Blockchain technology has become a major focus for commercial, industrial, and public sector interests. Given that sentiment, it is reasonable to expect that projects supported by the commission are likely to encompass work in the blockchain space. The commission will focus on migration, security, climate, clean energy, and digital economy, while Horizon 2020 cultivates market growth by accelerating innovative enterprises.
Moedas affirmed, "The Commission is making a concerted effort – including with the European Innovation Council which takes its first steps today – to give Europe's many innovators a springboard to become world leading companies."

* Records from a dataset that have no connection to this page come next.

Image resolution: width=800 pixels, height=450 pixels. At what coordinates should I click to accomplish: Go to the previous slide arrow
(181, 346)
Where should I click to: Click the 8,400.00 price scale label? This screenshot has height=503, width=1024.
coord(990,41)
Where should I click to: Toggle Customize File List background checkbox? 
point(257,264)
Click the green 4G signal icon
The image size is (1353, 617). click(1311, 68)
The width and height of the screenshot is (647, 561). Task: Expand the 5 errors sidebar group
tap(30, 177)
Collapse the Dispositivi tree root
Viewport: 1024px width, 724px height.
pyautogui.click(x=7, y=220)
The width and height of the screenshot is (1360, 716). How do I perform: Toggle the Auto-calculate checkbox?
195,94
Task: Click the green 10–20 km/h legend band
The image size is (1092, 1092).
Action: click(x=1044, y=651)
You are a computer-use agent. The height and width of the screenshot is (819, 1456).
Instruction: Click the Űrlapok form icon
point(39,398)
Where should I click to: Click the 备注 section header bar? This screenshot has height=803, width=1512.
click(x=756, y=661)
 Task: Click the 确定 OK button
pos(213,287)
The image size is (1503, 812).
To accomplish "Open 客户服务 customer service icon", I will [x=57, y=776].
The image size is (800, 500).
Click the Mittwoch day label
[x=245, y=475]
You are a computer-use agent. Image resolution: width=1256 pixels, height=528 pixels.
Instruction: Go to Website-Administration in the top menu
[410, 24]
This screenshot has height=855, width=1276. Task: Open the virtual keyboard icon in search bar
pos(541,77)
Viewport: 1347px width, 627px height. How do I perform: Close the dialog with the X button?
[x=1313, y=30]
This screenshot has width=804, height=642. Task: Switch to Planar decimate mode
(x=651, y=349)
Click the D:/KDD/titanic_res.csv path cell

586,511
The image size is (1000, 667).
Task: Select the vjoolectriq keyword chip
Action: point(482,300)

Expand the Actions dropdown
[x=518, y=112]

The commission provided a breakdown of how it will apply the most recent iteration of funding:
- "A low-carbon, climate resilient future: €3.3 billion
- Circular Economy: €1 billion
- Digitising and transforming European industry and services: €1.7 billion
- Security Union: €1 billion
- Migration: €200 million"
The commission will also fund 30 flagship initiatives with 1 billion euros, and 460 million euros will be allocated to Member States and associated countries in which it sees an opportunity to bolster participation in the program. Furthermore, the commission will grant 2 billion euros to the promotion of "Open Science" with 600 million euros allotted to the European Open Science Cloud, European Data Infrastructure, and High-Performance Computing.
Horizon 2020 has the distinction of contributing to groundbreaking scientific discoveries including the historic first measurement of gravitational waves and the identification of exoplanets.